Due to the height of its tower (465 ft.), the Strasbourg Cathedral was considered the tallest building in the world for a couple hundred years. It was also unique in that it was one of the few gothic churches equipped with only one tower.

Under the Reformation, in 1521, the cathedral became a Protestant church. After the incorporation of Strasburg into France in 1681, the cathedral became--and remains today--a Catholic church.

One of the wonders of this cathedral is the massive astronomical clock (below), created by various scientists, mathematicians, Swiss watchmakers, sculptors, and painters and creators of automatons who all worked together to build this amazing automate. The present mechanism dates from 1842 (there were earlier versions).

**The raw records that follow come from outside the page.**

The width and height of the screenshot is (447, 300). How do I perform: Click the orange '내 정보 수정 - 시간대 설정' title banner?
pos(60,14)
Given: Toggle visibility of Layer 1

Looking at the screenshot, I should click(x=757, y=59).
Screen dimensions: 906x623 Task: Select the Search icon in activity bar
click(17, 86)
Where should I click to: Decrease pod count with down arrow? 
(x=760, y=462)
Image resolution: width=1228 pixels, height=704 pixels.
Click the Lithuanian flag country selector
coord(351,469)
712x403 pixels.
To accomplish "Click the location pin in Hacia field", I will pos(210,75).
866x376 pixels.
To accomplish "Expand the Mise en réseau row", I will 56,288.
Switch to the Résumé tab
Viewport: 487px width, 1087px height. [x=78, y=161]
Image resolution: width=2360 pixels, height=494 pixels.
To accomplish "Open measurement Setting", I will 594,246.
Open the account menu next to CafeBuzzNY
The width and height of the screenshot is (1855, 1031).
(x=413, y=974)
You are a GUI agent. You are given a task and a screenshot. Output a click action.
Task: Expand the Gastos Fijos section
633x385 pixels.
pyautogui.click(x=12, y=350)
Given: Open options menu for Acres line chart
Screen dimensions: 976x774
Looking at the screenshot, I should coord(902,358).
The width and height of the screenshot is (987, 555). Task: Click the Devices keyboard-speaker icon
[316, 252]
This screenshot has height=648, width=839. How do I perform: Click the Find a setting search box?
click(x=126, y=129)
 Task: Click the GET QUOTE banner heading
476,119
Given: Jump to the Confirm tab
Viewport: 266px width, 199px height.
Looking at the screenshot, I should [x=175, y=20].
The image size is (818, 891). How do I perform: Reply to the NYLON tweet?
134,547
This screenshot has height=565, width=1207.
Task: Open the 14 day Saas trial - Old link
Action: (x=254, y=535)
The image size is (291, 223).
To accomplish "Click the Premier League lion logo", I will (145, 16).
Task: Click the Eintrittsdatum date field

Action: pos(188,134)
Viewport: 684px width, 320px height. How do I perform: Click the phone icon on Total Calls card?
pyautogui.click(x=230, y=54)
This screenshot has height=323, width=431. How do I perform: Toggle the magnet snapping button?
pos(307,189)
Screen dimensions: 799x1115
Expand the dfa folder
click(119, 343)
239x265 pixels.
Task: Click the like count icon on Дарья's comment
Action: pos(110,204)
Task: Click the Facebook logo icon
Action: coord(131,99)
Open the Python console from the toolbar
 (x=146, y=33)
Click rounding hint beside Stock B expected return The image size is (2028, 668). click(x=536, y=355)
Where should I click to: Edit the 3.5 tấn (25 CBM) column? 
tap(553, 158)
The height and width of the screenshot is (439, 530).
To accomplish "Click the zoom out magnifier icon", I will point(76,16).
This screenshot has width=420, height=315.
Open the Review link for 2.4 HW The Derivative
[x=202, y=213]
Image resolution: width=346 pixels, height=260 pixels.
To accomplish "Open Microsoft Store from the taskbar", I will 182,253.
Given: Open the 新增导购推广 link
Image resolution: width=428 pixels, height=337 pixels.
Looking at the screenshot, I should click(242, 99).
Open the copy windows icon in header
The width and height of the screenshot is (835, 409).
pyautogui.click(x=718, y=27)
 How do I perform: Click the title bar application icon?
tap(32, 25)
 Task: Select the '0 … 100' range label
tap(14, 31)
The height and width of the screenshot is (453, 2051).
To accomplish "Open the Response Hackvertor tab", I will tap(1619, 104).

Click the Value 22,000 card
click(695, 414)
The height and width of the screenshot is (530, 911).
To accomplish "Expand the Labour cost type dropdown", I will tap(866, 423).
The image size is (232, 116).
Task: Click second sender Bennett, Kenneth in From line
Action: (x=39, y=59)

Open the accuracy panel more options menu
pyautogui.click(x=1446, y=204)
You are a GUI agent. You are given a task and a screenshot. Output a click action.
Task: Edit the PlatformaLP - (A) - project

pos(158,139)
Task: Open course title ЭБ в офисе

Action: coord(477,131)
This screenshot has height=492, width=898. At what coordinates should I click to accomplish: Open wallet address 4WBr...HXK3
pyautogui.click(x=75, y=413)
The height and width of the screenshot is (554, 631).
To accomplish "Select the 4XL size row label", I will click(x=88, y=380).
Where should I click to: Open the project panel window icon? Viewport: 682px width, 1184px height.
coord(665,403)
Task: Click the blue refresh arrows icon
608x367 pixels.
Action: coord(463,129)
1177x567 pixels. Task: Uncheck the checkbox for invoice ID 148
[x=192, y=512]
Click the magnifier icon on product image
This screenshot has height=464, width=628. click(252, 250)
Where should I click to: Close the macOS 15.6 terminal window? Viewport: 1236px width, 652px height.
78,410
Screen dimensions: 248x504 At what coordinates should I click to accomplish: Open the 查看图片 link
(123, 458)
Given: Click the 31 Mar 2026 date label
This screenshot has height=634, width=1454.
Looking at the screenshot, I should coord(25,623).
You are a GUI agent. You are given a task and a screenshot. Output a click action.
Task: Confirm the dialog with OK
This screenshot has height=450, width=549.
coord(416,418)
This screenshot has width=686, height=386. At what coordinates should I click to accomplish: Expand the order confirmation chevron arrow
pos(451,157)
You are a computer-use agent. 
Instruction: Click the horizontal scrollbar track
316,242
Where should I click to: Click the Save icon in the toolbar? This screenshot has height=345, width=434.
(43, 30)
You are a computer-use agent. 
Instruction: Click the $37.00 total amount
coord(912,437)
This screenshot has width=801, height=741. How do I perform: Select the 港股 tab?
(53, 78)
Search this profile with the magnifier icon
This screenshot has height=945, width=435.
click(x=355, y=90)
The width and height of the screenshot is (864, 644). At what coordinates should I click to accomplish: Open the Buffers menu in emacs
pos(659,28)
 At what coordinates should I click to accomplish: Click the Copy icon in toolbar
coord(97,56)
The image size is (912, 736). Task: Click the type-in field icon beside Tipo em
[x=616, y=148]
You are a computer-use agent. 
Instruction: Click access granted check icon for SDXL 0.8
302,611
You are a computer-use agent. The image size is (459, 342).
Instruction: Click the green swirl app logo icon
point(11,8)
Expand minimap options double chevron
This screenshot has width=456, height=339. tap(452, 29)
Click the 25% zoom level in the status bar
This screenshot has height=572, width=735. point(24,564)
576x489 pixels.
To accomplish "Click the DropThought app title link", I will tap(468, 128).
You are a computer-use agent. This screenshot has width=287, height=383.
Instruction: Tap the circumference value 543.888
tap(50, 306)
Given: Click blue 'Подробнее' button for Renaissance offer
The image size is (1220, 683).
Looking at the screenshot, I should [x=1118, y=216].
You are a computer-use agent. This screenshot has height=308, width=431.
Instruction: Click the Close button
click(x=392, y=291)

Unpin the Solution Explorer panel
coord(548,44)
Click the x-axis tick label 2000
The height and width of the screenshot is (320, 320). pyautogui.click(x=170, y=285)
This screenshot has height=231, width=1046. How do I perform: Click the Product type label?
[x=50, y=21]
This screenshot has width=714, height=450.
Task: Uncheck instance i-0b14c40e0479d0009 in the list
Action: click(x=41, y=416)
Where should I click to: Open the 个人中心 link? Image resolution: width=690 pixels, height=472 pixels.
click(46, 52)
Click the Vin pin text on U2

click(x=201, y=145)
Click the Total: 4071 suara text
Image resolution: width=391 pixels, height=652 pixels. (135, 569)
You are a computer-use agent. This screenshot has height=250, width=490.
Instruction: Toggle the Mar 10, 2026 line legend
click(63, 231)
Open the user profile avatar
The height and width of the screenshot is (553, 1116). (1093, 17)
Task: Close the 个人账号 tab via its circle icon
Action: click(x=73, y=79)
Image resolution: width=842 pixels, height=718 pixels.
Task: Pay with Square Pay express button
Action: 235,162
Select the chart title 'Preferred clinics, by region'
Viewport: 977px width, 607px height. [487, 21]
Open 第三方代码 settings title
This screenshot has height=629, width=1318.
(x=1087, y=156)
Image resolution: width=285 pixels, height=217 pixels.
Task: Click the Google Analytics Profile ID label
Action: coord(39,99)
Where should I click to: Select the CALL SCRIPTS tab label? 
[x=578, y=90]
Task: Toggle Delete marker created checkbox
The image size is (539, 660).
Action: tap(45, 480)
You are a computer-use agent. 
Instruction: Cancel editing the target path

Right nearby the astronomical clock is the likewise striking Pillar of Angels:

As I mentioned on my Hither & Yon blog the day we visited this site, while the Strasbourg Cathedral would have been known to my great-great-great-great-great-great-great grandfather, Jakob Hochstetler (in fact, its spire would have been visible from the Volges Mountains where he once lived), it would have represented danger and oppression to him and his seventeenth century Anabaptist brethren, who were banished from this area in 1712.

So this cathedral's history actually intertwines with my family history and, regardless of what it would have represented to my forebears, it nonetheless brought me and the lovely Robin an hour or so of beauty, wonder, and enjoyment in November 2010.